"The injector pen is not, by any stretch, a new invention. Drugmakers of every ilk have been using it for decades to deliver all sorts of crucial medications into the bloodstream. By adding this old technology to its insulin drug, Glargine, however, the pharmaceutical giant Sanofi was nonetheless able to secure additional patents for a lucrative product. The drug’s existing patents were expiring, and new ones enabled the company to maintain its monopoly — and the bounty that goes with it — much longer. But for the patients who depend on this life-sustaining drug? Too many are still struggling to afford it.
Drugmakers for decades have argued that patents are essential to American innovation. For all that lip service to medical advancement, though, a recent investigation by the House Oversight Committee concluded that market share is more likely the point. Twelve of the drugs that Medicare spends the most on are protected by more than 600 patents in total, according to the committee.
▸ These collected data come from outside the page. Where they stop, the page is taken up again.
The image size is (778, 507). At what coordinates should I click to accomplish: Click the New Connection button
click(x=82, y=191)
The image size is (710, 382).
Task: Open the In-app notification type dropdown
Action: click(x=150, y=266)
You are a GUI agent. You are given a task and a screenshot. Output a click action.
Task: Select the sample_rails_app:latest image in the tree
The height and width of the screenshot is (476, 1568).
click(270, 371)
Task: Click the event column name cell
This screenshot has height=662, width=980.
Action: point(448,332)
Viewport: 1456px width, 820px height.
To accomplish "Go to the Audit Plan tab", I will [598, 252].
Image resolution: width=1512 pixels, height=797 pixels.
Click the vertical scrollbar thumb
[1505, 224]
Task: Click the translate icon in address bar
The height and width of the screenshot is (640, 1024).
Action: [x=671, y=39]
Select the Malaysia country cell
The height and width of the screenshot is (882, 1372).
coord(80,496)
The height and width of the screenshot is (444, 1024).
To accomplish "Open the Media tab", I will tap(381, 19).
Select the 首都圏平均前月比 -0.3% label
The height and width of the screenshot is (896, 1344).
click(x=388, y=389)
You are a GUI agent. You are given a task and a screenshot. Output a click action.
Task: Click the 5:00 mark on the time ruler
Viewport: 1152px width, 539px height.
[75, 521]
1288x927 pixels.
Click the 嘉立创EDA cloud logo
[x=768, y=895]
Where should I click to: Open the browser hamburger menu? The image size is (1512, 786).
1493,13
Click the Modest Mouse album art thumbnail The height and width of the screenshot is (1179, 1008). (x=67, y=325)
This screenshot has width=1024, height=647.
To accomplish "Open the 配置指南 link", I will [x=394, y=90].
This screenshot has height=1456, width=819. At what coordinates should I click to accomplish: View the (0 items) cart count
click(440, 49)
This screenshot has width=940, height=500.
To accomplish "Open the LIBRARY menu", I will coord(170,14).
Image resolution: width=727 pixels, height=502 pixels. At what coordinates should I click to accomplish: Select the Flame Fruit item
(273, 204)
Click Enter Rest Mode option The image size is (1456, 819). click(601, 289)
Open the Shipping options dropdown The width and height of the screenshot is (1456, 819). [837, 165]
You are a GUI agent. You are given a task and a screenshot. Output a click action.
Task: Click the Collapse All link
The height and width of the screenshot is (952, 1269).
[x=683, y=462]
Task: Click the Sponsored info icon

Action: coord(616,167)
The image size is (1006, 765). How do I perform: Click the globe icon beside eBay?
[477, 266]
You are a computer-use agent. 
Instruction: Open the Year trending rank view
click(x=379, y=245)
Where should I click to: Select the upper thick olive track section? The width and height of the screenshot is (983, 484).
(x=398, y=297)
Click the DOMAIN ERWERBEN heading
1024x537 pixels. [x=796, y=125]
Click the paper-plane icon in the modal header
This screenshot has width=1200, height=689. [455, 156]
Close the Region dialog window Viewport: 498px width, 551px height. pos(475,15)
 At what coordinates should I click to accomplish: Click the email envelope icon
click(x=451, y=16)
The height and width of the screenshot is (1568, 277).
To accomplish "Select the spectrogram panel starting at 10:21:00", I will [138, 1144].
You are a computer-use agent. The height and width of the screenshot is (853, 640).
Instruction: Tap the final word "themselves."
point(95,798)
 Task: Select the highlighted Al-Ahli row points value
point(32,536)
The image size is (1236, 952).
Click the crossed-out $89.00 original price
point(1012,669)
Many of those patents contain little that’s truly new. But the thickets they create have the potential to extend product monopolies for decades. In so doing, they promise to add billions to the nation’s soaring health care costs — and to pharmaceutical coffers.
The agency was created more than two centuries ago for the express purpose of protecting and promoting innovation. For most of the ensuing decades, it has stood as a beacon of American ingenuity. But critics say that by the time the office issued its 11 millionth patent last year, it had long since devolved into a backwater office that large corporations game, politicians ignore and average citizens are wholly excluded from. As a result, not only is legal trickery rewarded and the public’s interest overlooked, but also innovation — the very thing that patents were meant to foster — is undermined.
In the United States, that standard already exists:
The problem is these rules are poorly enforced.
The pharmaceutical industry is a good example. Nearly 80 percent of the drugs associated with new patents between 2005 and 2015 were not new. But the issue is not confined to drugmakers. The Theranos debacle, to take just one other example, was touched off by officials who granted scores of patents for a device that had never been built and that turned out not to work. The company was able to secure those patents without disclosing almost any technical information about its product.
Even the most complicated patent applications receive just 19 hours of scrutiny, on average, according to a Brookings Institution report. Some 70 percent of patent examiners have said that that’s not nearly enough time.
Lawmakers should pass the Restoring the America Invents Act, a bill that would limit such discretionary denials, and Ms. Vidal should use her authority to curb this practice in the meantime. Officials should also consider broader fixes: Make it easier to challenge bad patents before they are granted. Force secondary pharmaceutical patents to undergo an automatic review by the appeal board. Rethink the legal structure for patent challenges.
Eliminate potential conflicts of interest. Too many patent office directors have come from or gone to industry jobs within months of holding the federal post. This revolving door poses a real risk to the integrity of the patent office. The most recent example of that comes from the Trump administration appointee Andrei Iancu. During his tenure, the patent office used its discretionary powers to deny a challenge to a patent held by a company that his former law firm represented. He then returned to that firm as soon as his time in government was up.
The office’s finances also need to be reconfigured. The majority of its revenue comes from issuance fees, which are assessed only after a patent is granted. This means that the agency charged with serving as patent gatekeeper has a direct incentive to keep that gate as open as possible. It’s hard to say whether or how much patent examiners are influenced by this incentive, but some research has found that when patent office coffers ebb, patent approvals tend to flow.
In 2014, for example, the E.P.A. discovered that some pesticide makers were routinely amplifying the novel effects of their latest products in patent applications, only to downplay the same effects to federal regulators. “They would tell the patent office that their pesticide deserved a patent because it was different than what was already out there,” said Charles Duan, a public interest attorney and a member of the patent office’s public advisory committee. (This is Mr. Duan’s own opinion; he was not speaking for the committee.) “Then they’d tell the E.P.A. that the same pesticide didn’t need extra regulatory clearance because it was no different than what was already out there.”
Ms. Vidal should make collaboration with regulatory agencies the rule. She should also work with the Federal Trade Commission, an agency whose job it is to ferret out exactly the kind of anticompetitive practices that the patent office is vulnerable to.
Let the public participate. For too much of its history, the patent office has treated inventors and companies as its main customers while all but ignoring the people whose lives are affected by patenting decisions. That needs to change. Officials can start by appointing more public representatives to the patent office’s public advisory committee. Right now, six of the committee’s nine members are attorneys who represent commercial clients or private interests; only one works in public interest.
The patent system affects everyone, though. It’s time the people in charge of it recognize that."